Written request A -
Extract the lines of the screen grounding entries exactly as they appear and leave out the pictures.

━━ Text excerpt

Further thoughts on TPG

Just a quick follow upon yesterday’s post about change and churn at TPG.

In a perfectly-competitive Adam Smith inspired world, no company earns an above average return on its capital. They all compete and innovate like crazy, but the benefits of efficiency and innovation flow through to the wider population in the form of lower prices and better products.

Of course the real world doesn’t work like that. Many thousands of companies earn high rates of returns and many don’t use much capital at all. Finding these companies and investing in them at attractive prices is the holy grail of investing.

Profit seeking motive

But never forget the principle. For all of its shortcomings, we do live in an economy full of profit seekers. And if you own a honey pot, you can bet your bottom dollar someone somewhere is trying to dip their paw in it.

TPG’s honey pot is a large one.

You could replicate the company’s physical assets for less than $1 billion ($980 million of net property plant and equipment and negative net working capital). Yet is enterprise value (market capitalisation plus net debt) is $6.8 billion. It was once more than double that.

So there is roughly $6 billion of intangible value attributed to the company at today’s market price. There is nothing at all wrong with that. As I said above, the best businesses all have value well in excess of their tangible assets. The excess represents the worth of their competitive moat.

But if you are going to invest in a business like this, you need to be sure of two things. Why does the moat exist? And how sustainable is it? (The Livewire interview below with Dr Philipp Hofflin from Lazard is an excellent summary of this concept.)

━━━━

Written request B -
From the post on TPG, copy the part that opens with the words containing "TPG’s honey pot" and closes with "their competitive moat.", keeping its wording unchanged.

━━ Dataset extract

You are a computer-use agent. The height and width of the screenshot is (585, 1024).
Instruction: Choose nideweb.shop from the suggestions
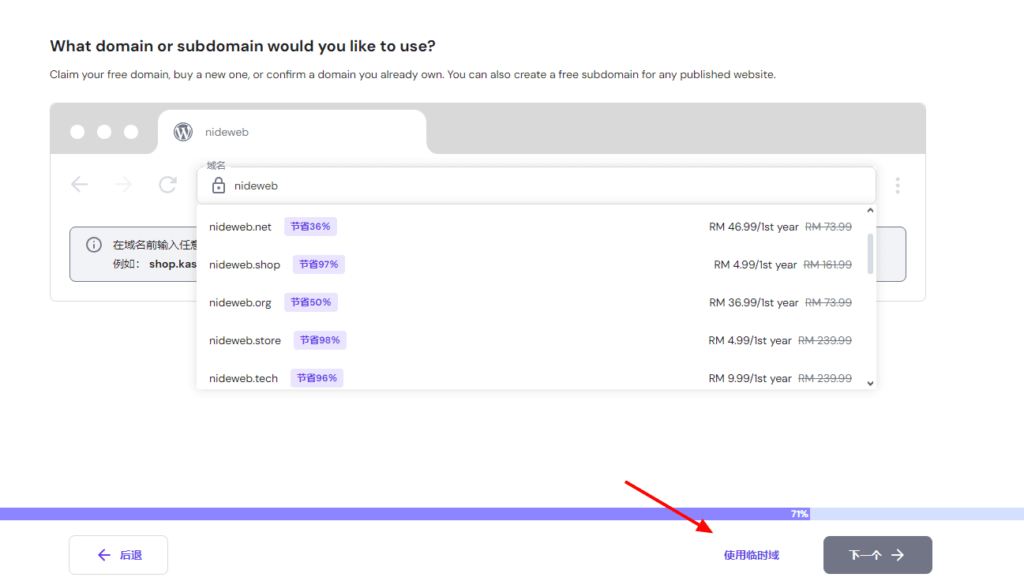[x=244, y=265]
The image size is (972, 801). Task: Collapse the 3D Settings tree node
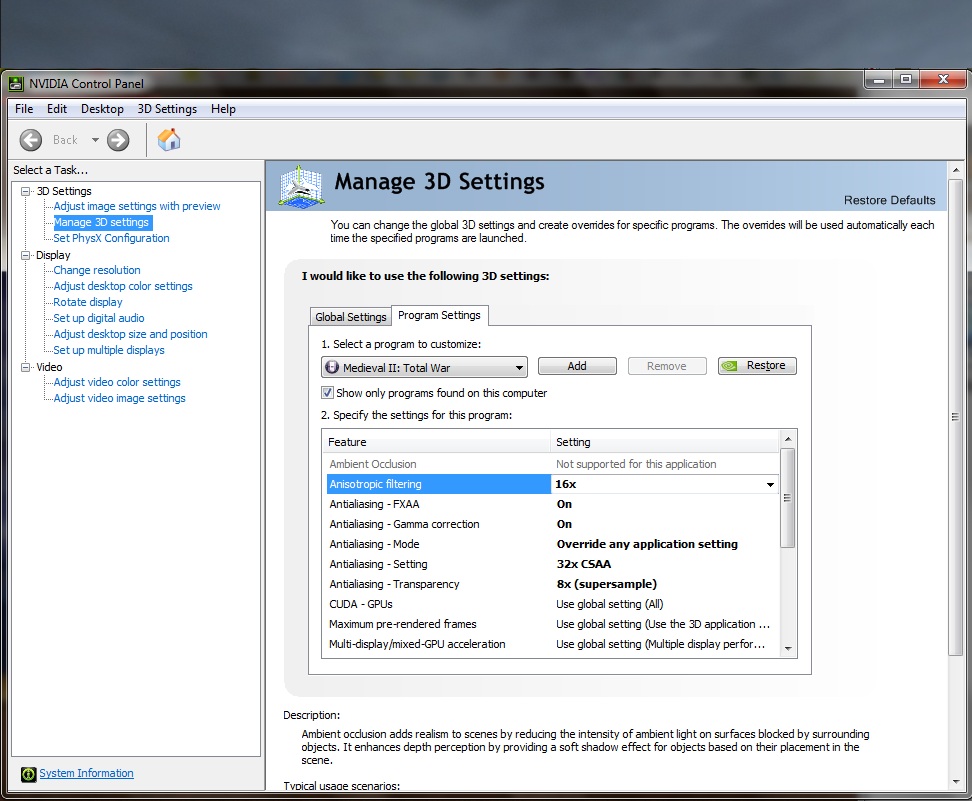[25, 191]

━━━━

Written solution A -
You are a computer-use agent. The height and width of the screenshot is (585, 1024).
Instruction: Choose nideweb.shop from the suggestions
[x=244, y=265]
The image size is (972, 801). Task: Collapse the 3D Settings tree node
[25, 191]

Written solution B -
TPG’s honey pot is a large one.

You could replicate the company’s physical assets for less than $1 billion ($980 million of net property plant and equipment and negative net working capital). Yet is enterprise value (market capitalisation plus net debt) is $6.8 billion. It was once more than double that.

So there is roughly $6 billion of intangible value attributed to the company at today’s market price. There is nothing at all wrong with that. As I said above, the best businesses all have value well in excess of their tangible assets. The excess represents the worth of their competitive moat.